The developed world, the genuine democracies have accepted that victims of a necessarily imperfect criminal justice system are entitled to reparation from the state, and have devised mechanisms for it. In the USA 29 states have legislated Wrongful Conviction Compensation statutes which provide compensation ranging from US$ 50,000 to US$100,000 for every year of wrongful imprisonment. ( And this in a country where the problem is nowhere as endemic as in India- between 1989 and 2013 only 1281 exonerations were recorded: we probably hit that figure every month). A typical case is that of one Marty Tankleff who was wrongly convicted for the murder of his parents when he was only 17 years old. He had to spend 17 years in incarceration before he was acquitted in 2007. He was awarded compensation of US$ 3.4 million dollars by the state of New York. In the UK and other developed countries too systems exist for the state to be sued in such cases. It is next to impossible to do so in India because both, specific legislation or a general law of torts are missing.
Wrongful confinement of any type by any agency of the state is a violation of human rights, and when it occurs on the scale that it does in our country it amounts to a negation of an equitable justice system. The prevailing concept of " arrest first, gather evidence later" is abhorrent to the spirit of jurisprudence. One can understand the indifference of the government and the parliamentarians, but what is inexplicable is the silence of the judiciary and the bar. Is it because the former is equally guilty through its casual approach, and the latter because this infringement of fundamental rights is good for business? Whatever the sordid reason may be, it is high time laws are put in place to compensate the victims of wrongful arrests/ convictions and to punish the perpetrators. At the least, this would have a salutary effect on the way our police conduct investigations and the judges examine evidence. The people have voluntarily given the state enormous power over their lives in order to live in a just and lawful society; when the state errs in the exercise of this power it must offer reparation to its victims. Not doing so would be breaking a covenant that is the bedrock of a democracy.
As against 4 lakh odd undertrials in India, the USA has 4.87 lakh undertrials languishing in its prisons.

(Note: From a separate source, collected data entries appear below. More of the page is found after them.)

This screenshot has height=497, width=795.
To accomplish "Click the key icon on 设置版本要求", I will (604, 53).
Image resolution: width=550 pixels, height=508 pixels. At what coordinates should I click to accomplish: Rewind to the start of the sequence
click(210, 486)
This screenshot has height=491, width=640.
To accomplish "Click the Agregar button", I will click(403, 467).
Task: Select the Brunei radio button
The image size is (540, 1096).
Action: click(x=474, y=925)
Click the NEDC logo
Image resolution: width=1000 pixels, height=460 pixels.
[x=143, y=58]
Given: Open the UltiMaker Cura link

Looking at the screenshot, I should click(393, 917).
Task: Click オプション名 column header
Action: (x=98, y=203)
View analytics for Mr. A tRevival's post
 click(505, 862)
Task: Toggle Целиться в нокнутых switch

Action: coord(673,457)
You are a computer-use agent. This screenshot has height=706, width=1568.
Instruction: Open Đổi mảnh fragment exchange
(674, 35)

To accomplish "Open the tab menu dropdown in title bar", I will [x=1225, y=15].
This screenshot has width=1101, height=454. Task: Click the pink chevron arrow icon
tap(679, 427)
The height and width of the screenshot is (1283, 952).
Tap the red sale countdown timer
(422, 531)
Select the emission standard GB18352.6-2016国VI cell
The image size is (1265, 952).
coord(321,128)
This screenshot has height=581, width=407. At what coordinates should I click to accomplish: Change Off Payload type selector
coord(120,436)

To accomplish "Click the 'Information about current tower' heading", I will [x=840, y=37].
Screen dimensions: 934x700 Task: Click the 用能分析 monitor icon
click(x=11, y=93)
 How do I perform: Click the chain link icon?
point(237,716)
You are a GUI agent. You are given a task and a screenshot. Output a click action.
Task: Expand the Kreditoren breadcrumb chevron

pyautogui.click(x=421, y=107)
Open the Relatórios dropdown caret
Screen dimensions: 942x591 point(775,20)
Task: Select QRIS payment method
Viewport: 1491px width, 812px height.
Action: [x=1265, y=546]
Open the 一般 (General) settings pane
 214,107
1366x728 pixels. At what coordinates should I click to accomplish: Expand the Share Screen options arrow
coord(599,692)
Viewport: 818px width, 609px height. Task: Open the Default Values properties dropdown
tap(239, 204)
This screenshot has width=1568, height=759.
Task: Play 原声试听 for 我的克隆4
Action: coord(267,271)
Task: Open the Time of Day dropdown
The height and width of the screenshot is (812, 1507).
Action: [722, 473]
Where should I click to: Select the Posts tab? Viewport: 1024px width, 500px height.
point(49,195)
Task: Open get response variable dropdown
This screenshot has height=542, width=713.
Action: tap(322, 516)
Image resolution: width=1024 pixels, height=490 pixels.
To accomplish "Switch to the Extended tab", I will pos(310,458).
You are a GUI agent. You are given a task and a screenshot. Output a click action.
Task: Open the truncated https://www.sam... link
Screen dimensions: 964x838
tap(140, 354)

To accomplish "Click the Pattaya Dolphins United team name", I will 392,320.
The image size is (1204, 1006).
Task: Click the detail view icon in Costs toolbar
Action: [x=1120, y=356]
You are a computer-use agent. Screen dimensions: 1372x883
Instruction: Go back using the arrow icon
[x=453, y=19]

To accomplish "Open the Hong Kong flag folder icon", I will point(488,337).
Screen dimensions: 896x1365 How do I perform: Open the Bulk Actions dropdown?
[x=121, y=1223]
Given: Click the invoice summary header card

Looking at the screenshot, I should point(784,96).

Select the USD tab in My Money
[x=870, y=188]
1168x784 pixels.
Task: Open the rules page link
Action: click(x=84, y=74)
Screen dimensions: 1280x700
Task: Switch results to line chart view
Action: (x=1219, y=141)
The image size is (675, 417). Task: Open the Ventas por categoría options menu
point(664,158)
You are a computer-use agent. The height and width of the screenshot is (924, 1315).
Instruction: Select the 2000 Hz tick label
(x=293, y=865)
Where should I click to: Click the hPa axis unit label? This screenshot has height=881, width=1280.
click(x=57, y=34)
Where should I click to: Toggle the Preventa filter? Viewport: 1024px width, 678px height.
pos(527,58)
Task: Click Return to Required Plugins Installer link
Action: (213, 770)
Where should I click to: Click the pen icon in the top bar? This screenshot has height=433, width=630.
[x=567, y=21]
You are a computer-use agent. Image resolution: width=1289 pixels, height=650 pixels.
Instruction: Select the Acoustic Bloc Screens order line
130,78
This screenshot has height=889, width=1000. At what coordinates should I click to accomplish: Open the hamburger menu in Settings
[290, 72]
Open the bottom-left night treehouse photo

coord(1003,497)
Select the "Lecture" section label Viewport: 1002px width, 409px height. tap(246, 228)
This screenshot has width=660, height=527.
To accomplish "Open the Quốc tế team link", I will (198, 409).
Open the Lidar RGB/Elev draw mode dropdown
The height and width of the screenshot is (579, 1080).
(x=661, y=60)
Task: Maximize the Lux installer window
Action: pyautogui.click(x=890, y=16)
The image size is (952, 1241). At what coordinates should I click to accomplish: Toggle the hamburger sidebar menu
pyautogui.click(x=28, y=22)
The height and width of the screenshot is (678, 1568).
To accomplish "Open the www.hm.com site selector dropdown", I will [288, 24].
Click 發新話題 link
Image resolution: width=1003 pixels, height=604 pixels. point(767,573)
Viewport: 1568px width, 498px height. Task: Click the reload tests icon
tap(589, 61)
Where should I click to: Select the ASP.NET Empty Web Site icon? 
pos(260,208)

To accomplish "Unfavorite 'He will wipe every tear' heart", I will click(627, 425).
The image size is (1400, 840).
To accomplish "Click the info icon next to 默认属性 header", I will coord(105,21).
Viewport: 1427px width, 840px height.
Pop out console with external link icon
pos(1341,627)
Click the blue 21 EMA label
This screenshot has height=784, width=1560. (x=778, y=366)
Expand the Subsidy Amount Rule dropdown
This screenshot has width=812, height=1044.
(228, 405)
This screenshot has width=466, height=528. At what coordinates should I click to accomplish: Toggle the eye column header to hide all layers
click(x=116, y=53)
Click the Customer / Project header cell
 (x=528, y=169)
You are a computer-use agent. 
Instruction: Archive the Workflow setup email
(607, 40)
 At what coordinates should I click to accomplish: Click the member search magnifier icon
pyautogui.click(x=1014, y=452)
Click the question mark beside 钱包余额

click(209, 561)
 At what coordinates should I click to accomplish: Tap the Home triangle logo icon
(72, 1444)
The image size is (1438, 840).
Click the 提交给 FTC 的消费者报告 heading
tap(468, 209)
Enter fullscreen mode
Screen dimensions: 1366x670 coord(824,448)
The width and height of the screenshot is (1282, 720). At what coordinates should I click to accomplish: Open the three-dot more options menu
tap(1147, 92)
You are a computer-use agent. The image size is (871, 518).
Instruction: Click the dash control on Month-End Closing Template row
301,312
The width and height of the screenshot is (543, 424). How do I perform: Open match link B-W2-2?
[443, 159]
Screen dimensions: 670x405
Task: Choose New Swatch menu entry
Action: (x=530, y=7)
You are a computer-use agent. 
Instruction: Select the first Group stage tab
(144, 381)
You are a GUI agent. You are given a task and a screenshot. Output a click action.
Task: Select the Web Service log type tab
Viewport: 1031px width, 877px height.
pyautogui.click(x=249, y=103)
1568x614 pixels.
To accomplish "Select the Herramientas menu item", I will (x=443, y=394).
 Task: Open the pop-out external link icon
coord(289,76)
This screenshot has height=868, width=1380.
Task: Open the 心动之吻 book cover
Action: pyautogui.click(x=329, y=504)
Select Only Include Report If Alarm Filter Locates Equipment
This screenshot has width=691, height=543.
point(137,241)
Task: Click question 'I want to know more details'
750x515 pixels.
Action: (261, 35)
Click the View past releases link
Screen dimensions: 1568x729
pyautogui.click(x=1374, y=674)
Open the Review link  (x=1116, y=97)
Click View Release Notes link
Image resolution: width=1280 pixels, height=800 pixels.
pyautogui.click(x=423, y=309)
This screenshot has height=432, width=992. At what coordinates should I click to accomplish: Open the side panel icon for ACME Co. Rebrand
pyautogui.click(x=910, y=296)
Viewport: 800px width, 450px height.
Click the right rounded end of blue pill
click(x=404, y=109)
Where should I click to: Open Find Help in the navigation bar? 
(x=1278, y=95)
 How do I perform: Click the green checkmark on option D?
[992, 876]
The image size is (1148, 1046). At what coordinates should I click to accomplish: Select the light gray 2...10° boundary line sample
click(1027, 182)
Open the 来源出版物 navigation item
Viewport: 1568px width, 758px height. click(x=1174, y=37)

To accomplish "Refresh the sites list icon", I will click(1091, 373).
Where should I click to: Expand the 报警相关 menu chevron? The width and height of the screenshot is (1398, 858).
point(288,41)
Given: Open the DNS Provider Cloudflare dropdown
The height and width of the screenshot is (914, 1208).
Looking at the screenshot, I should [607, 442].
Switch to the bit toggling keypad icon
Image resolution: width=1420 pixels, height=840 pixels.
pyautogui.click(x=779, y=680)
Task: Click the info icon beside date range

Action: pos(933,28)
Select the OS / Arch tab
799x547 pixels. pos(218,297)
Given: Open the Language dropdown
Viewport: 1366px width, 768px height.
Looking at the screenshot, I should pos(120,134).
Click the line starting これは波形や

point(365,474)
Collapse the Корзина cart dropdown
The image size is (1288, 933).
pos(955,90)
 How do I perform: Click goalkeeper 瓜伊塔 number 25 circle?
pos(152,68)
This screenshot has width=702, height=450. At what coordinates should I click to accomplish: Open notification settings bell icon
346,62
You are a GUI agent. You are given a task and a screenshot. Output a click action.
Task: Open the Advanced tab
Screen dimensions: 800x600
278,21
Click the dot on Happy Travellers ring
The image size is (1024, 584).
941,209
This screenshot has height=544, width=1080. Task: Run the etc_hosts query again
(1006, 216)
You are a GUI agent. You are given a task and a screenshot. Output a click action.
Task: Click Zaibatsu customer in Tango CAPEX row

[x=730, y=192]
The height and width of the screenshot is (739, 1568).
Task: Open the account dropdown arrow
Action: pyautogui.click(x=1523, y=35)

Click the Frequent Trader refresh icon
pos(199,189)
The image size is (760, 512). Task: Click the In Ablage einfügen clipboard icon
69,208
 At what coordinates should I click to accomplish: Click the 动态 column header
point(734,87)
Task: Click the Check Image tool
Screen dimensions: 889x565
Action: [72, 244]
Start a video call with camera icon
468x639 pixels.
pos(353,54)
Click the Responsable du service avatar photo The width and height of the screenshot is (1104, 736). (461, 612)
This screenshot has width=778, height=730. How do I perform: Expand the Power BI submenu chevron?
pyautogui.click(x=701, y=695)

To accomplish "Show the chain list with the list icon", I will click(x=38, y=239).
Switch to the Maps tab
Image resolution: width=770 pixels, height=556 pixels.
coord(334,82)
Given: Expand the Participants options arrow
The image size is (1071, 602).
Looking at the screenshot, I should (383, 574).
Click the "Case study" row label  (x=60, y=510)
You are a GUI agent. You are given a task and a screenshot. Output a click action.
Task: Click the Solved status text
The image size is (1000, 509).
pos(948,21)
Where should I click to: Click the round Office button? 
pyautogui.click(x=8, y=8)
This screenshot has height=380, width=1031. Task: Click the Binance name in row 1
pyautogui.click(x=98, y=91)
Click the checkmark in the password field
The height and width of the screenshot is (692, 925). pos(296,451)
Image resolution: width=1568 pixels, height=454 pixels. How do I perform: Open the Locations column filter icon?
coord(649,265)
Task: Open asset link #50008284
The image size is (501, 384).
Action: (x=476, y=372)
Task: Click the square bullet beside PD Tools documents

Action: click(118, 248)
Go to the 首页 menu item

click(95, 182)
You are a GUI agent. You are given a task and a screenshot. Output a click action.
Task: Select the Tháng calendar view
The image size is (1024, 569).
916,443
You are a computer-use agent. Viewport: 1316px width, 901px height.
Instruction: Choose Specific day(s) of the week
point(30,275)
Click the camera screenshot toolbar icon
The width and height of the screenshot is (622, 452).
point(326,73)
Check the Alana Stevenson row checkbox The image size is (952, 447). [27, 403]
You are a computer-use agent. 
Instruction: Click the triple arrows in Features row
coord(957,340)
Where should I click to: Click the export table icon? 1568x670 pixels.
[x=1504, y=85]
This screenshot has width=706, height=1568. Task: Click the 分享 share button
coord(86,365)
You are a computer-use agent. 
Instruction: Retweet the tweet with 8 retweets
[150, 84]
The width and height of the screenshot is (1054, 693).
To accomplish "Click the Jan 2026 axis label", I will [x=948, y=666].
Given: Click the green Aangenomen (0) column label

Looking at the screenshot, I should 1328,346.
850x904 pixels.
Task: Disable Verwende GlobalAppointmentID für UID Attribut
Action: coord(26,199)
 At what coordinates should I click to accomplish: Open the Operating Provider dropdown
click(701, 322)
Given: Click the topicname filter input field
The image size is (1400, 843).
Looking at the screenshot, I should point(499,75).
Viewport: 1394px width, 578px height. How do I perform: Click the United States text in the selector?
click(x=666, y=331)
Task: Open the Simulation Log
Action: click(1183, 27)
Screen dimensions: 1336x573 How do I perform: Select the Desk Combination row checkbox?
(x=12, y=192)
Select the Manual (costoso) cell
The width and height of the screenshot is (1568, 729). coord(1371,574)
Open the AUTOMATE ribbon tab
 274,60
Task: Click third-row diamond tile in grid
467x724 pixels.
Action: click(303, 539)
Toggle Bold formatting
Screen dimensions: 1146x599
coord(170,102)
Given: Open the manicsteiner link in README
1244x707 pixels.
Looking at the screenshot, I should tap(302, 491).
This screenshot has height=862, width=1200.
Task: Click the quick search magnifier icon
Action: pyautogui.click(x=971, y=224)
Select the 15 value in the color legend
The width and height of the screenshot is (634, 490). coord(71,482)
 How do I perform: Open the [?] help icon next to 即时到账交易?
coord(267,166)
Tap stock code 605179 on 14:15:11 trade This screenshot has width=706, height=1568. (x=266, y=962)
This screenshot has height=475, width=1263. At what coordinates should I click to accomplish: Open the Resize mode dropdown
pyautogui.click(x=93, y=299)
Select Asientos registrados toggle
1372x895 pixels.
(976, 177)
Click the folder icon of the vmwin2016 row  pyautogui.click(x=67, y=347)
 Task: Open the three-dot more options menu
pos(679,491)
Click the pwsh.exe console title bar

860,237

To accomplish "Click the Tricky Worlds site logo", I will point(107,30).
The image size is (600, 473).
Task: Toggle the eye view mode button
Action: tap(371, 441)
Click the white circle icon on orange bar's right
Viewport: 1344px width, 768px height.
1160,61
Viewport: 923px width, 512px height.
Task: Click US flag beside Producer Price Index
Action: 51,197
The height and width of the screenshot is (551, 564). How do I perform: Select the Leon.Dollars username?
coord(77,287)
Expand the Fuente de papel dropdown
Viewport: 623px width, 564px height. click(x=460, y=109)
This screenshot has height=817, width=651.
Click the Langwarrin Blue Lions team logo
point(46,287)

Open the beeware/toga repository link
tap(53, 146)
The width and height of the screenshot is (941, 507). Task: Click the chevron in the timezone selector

In the U.S., which has the largest pretrial detention population in the world, 20 percent of detainees eventually had their case dismissed or were acquitted. You are right .... the stigma of imprisonment more than cancels out the joy of exoneration. And what about the time and productivity lost ? Tragic state of affairs ....
ReplyDeleteYes, great piece indeed, and I agree with you. A lot of this makes a mockery of presumption of innocence in judicial proceedings. In a somewhat similar context I was in discussion with a good friend and colleague common to us who was passionately espousing presumption of guilt when a powerful person is accused of rape, molestation or sexual harassment even without other supporting evidence. I differed.